British PM Theresa May says the UK will be negotiating with EU on behalf of British oversees territory

UK's position on Gibraltar has not changed: PM May

Gibraltar is covered by the whole withdrawal agreement and by the implementation period, British Prime Minister Theresa May said Saturday.

Speaking to Sky News ahead of a meeting with European Commission’s President Jean-Claude Juncker in Brussels, May said “the U.K.’s position on the sovereignty of Gibraltar has not changed and will not change.”

“I am proud that Gibraltar is British and I will always stand by Gibraltar,” May said.

May’s remarks came following an earlier statement by Spanish Prime Minister Pedro Sanchez that he will back the Brexit deal in the emergency summit due tomorrow.

May said the U.K. will be negotiating with the EU on behalf of Gibraltar.

Sanchez had been demanding clarity around the U.K.’s withdrawal agreement in relation to Gibraltar’s future but announced he has reached an agreement with the EU and the U.K.

Spain demands that future EU talks with the U.K. do not cover Gibraltar, and it wants to have the final say over any future arrangements in that regard.

“As soon as the U.K. leaves the EU, the political, legal and even geographic relationship between Gibraltar and the EU will go through Spain,” said Sanchez in a televised speech.

Sanchez previously said Spain would vote against the Political Declaration -- a document expected to signed off during Sunday's summit -- as it is not happy with the clause regarding Gibraltar’s future relations with the EU.

Gibraltar – a British overseas territory with a population of around 30,000 – was ceded to Britain by Spain under the 1713 Treaty of Utrecht, but Spanish claims over the region continued.
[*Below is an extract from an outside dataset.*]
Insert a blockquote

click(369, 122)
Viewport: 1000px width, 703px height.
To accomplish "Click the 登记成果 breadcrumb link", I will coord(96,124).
In referenda in 1967 and 2002, the Rock’s public widely rejected proposals for it to be governed by Madrid.

Spain imposed a blockade on the region from 1968 until 1985 – a year before it joined the EU – cutting off access to the land border and communication for Gibraltarians.
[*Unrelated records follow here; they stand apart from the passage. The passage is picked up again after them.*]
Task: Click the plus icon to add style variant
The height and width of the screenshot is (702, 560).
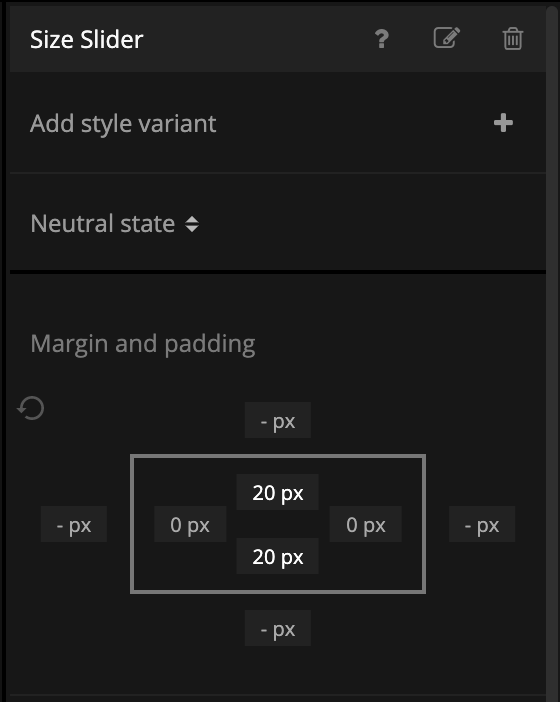Action: pos(503,123)
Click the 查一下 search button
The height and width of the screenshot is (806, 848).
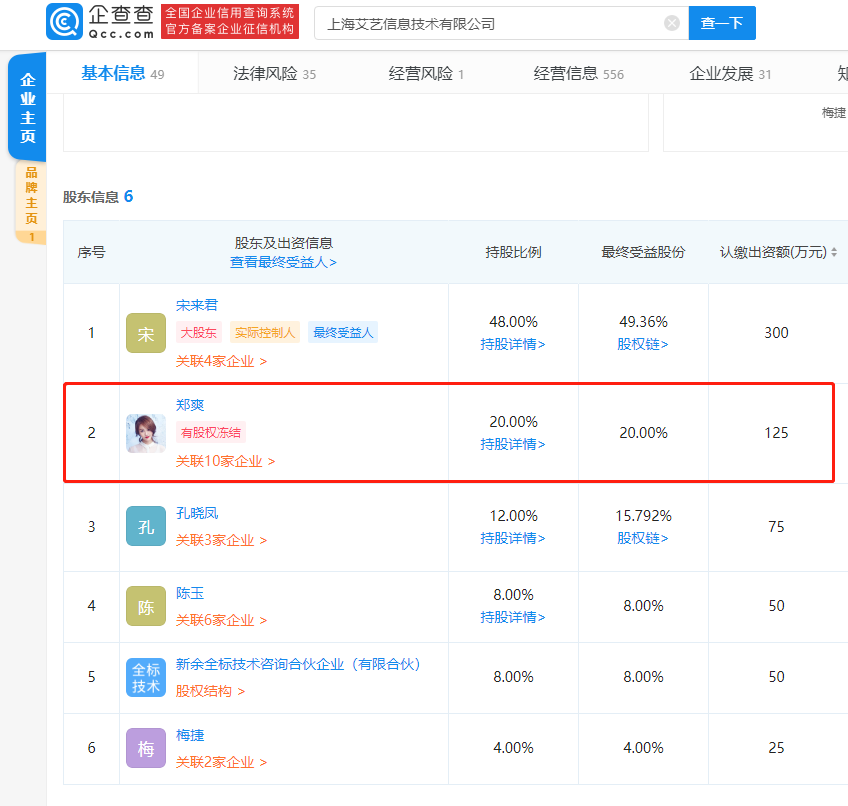tap(722, 22)
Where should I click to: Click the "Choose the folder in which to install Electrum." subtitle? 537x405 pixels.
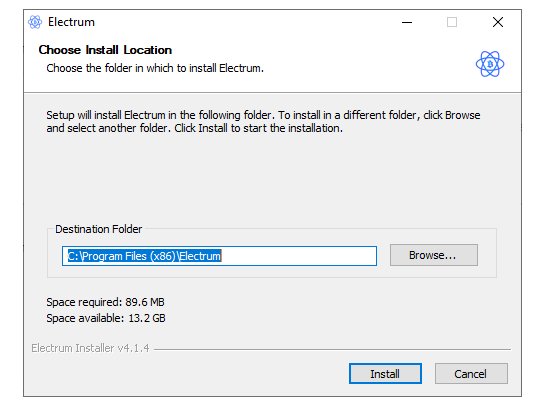pos(155,68)
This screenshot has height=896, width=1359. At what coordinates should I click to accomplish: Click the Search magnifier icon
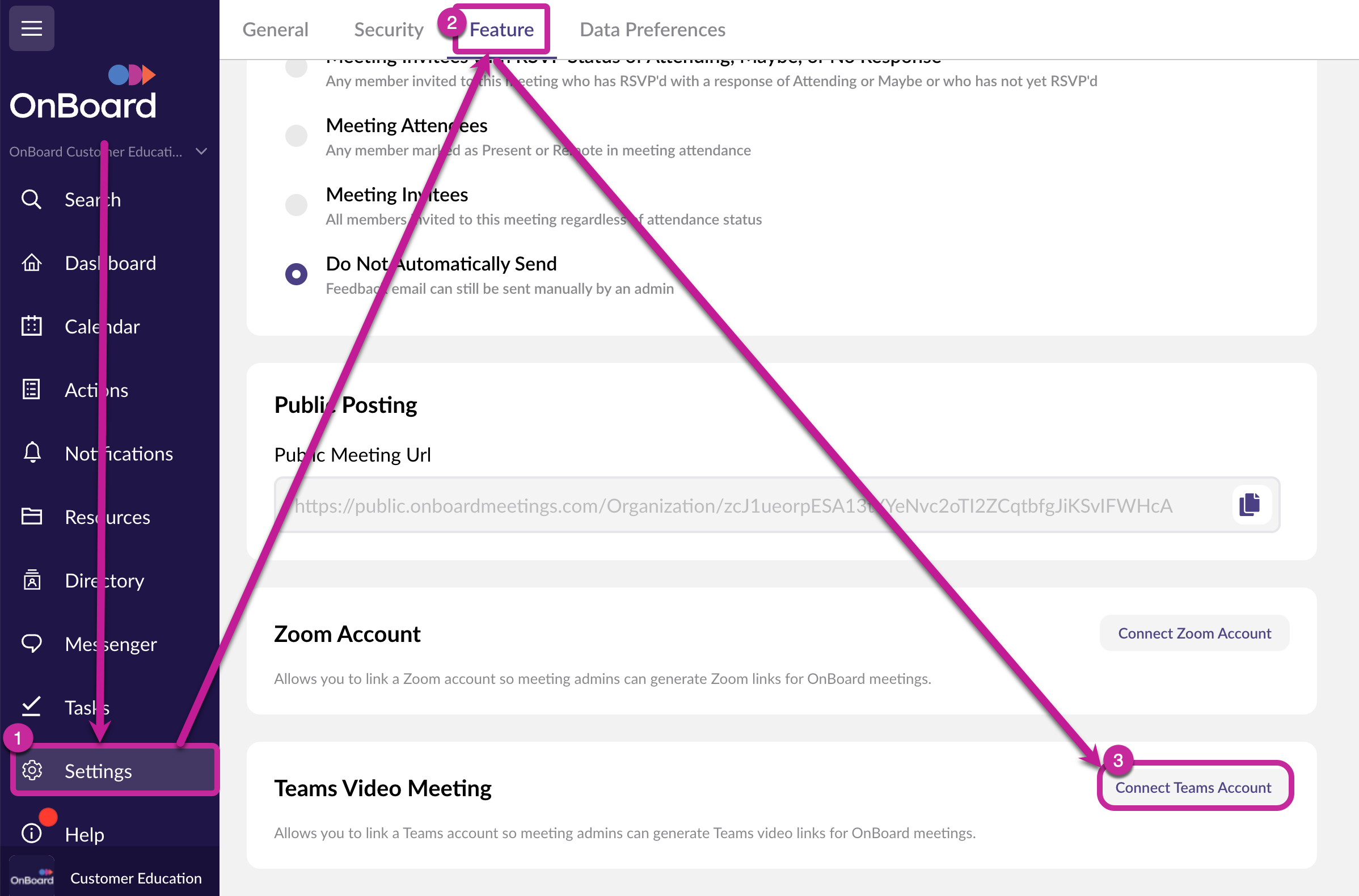point(31,200)
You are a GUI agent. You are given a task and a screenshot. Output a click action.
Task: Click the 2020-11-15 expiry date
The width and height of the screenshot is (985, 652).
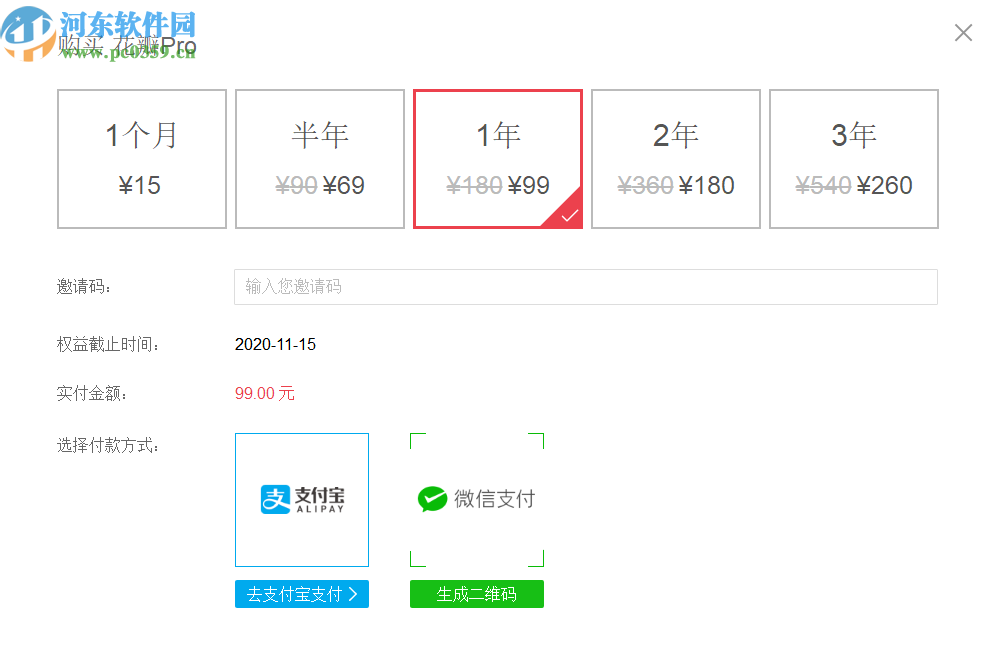(x=275, y=344)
“We have taken a decisive step towards resolving a conflict that has lasted more than 300 years between the U.K. and Spain,” said Sanchez, calling Gibraltar a territory that is yet to be decolonized.

The vast majority of those living in Gibraltar consider themselves British. In a 2002 referendum on whether Spain or the UK should share sovereignty over the territory, 98.5 percent voted to remain under British rule.

“No declarations agreed by the remaining EU 27 or the European Institutions will ever change the undiluted British sovereignty or security of Gibraltar,” tweeted Fabian Picardo, Chief Minister of Gibraltar, in response to Sanchez’s speech on Saturday.

In the 2016 Brexit referendum, 95.9 percent of voters in Gibraltar voted to remain in the EU.

The emergency Brexit summit will be held in Brussels on Sunday.

The U.K. is set to leave the bloc in March 2019.